Problem importing midi file

• Jun 28, 2011 - 15:18

Hello,

I am a long time Finale user and would like to use MuseScore instead. I installed it and attempted to import a midi file. This is my attempt to create a piano score for a song I have written.

Please see the attached image. When I import the midi into Finale, the notes are interpreted as I intend them to appear on the piano score. When I import the midi into MuseScore, the notes are shown as held and it looks like a jumbled mess. Is there some setting in MuseScore I can use to make it import correctly?

I have read many posts in this forum trying to find an answer, but I don't see anything that directly answers this question. I have also searched the MuseScore help document.

Elton Smith
elton@songsofpraise.org

Attachment Size
MuseScoreMidiImport.jpg 61.93 KB

Comments

If the file comes from Finale, you might want to try to export it to MusicXML instead of MIDI.
If MIDI is the only way, which minimal notes did you choose ? you might want to try with 1/8.

In reply to by [DELETED] 5

Lasconic,

The midi file did not come from Finale. I was trying to import it into Finale. A talented keyboard playing friend created the midi file for me.

I chose 1/8 notes on import to get to what you see in the image. I tried other settings. 1/16 was worse. 1/4 crashed the program. 1/8 is the correct setting for this particular midi.

The software I have available does not save an MusicXML.

Any other ideas?

Elton

In reply to by songsofpraise

The problem of taking MIDI and turning it into usable notation is a very difficult one. It's clearly not completely unsolvable - obviously, Finale does a better job of figuring out what your friend *meant* to play, and some other programs presumably would too. But MuseScore is very literal. Your friend apparently held the notes over to create a legato effect, and thus the MuseScore version reflects this. If for some reason you must use a MIDI file as a starting point, you might try to find a MIDI editor that has good quantization options - that might round down those note lengths more to your liking. You'll still be in for a lot of cleanup, though, just as you would in Finale - MIDI import is almost always one of slowest ways to enter music of any complexity in any program..

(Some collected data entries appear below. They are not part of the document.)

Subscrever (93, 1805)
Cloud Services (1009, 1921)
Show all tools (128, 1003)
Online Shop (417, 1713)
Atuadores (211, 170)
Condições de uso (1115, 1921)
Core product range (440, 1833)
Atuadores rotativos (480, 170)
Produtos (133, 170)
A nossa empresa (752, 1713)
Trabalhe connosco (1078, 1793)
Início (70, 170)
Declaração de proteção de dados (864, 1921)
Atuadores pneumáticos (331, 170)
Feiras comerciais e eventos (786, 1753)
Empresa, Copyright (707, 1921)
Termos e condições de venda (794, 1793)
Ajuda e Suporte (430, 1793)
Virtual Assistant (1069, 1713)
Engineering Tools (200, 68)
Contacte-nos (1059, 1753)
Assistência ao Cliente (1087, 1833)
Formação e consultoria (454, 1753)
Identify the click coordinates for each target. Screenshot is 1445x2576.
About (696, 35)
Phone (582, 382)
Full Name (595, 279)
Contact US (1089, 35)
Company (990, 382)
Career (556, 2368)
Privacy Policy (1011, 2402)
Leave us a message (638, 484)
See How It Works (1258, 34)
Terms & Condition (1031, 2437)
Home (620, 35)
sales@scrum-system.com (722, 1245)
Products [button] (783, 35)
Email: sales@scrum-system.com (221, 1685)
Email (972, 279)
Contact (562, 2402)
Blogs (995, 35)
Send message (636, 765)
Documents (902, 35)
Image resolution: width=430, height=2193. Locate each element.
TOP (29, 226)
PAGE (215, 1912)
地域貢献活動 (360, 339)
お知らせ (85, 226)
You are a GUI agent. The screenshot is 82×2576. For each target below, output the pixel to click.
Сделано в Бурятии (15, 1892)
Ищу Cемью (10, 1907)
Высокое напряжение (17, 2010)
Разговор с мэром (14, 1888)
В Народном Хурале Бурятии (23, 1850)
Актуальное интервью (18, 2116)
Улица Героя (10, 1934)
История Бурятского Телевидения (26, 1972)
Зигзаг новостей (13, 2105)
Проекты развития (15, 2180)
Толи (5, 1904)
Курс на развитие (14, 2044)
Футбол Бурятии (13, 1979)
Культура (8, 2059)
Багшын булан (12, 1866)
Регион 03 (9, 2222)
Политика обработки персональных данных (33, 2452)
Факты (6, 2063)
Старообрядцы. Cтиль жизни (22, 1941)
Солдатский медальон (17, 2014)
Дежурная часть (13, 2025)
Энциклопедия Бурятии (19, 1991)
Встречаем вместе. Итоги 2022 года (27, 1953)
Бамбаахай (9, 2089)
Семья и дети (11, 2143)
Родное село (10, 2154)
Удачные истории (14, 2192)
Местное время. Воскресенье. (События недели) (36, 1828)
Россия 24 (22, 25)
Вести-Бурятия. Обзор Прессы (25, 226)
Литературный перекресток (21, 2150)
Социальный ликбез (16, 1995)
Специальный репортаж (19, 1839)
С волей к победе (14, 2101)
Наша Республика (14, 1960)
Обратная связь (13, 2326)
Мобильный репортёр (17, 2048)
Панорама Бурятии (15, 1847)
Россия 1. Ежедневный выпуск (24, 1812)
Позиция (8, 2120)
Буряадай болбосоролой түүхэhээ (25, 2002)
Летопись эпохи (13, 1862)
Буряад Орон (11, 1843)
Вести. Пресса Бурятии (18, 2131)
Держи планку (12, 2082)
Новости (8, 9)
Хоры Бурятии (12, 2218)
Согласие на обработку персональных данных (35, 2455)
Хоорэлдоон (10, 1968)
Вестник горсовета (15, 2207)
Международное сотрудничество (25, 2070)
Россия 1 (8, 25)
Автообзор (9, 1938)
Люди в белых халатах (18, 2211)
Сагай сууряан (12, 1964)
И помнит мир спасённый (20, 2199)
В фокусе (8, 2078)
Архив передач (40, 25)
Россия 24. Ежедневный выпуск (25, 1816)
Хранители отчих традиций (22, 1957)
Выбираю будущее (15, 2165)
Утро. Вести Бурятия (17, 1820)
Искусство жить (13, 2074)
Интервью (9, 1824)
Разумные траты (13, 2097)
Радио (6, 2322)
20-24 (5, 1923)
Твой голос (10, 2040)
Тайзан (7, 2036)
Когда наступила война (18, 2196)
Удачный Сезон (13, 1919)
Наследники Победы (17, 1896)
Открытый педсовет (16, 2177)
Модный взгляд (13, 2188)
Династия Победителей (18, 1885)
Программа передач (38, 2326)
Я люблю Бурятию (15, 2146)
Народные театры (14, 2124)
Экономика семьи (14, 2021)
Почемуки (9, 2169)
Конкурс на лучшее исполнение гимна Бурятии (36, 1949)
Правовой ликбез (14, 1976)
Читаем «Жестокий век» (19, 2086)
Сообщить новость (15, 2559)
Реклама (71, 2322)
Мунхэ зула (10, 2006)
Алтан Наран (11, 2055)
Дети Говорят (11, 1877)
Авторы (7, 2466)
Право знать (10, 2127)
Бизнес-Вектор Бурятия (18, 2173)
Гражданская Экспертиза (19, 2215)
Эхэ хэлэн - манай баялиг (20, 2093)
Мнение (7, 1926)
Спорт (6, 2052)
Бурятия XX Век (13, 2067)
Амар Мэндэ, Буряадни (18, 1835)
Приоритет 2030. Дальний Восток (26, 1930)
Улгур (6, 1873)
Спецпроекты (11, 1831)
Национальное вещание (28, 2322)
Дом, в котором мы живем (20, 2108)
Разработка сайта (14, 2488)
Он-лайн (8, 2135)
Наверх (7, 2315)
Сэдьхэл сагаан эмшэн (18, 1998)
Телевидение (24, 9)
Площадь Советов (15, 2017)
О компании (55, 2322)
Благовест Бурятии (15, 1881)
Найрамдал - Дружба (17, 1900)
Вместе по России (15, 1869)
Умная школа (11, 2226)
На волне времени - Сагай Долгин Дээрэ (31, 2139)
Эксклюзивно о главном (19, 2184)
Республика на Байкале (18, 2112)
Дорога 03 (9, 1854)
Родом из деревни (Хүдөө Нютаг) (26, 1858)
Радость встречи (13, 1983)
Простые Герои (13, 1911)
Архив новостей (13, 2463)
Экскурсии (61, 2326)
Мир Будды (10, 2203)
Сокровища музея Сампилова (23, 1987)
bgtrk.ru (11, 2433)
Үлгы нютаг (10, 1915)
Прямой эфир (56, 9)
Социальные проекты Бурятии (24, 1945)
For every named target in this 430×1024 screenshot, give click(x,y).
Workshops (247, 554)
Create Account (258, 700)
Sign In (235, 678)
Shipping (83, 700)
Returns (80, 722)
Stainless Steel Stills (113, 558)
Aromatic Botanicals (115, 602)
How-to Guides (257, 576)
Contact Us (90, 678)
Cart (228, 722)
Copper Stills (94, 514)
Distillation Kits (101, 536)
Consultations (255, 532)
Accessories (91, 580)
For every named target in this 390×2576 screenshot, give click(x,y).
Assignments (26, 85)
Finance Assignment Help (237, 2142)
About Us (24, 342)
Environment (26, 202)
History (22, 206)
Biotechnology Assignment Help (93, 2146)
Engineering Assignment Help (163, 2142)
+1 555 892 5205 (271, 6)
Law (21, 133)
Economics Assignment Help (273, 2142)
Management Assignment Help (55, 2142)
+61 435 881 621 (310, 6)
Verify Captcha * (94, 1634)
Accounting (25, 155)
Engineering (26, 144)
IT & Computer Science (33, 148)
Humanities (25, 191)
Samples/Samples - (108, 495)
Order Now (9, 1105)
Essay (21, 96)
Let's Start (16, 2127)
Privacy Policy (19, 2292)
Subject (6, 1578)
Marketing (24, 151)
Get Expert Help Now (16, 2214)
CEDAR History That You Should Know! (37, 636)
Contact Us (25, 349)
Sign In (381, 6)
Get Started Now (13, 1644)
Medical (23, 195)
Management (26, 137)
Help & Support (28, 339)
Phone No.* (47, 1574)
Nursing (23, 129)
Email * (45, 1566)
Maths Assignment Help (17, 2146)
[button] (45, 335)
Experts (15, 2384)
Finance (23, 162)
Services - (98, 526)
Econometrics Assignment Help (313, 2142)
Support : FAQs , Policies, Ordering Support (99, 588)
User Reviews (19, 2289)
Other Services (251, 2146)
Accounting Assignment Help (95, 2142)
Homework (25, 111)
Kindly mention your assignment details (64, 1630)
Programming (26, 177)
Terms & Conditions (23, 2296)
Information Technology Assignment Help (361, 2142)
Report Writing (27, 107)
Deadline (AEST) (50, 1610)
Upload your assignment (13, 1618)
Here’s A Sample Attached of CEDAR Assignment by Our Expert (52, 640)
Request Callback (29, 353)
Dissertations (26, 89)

As for incorporating more quantization options or other intent-guessing heuristics into MuseScore, I think it's a question of priorities. Finale has been around many years and a large development team and has been able to get around to improving this, but I'd guess it might be a while before something like this becomes high enough priority to address in MuseScore. The thing is, as I said, even in Finale, the amount of cleanup work needed to turn MIDi files of any complexity at all into readable notation is usually more than would be required to enter the music normally in the first place. Only the very simplest of examples turn out to be any easier to do from a real time / MIDI performance. So most notation isn't done that way even in Finale, and that's why improving those facilities probably hasn't been a huge priority in MuseScore, although I can't speak for Werner or anyone else on the development team as to future plans.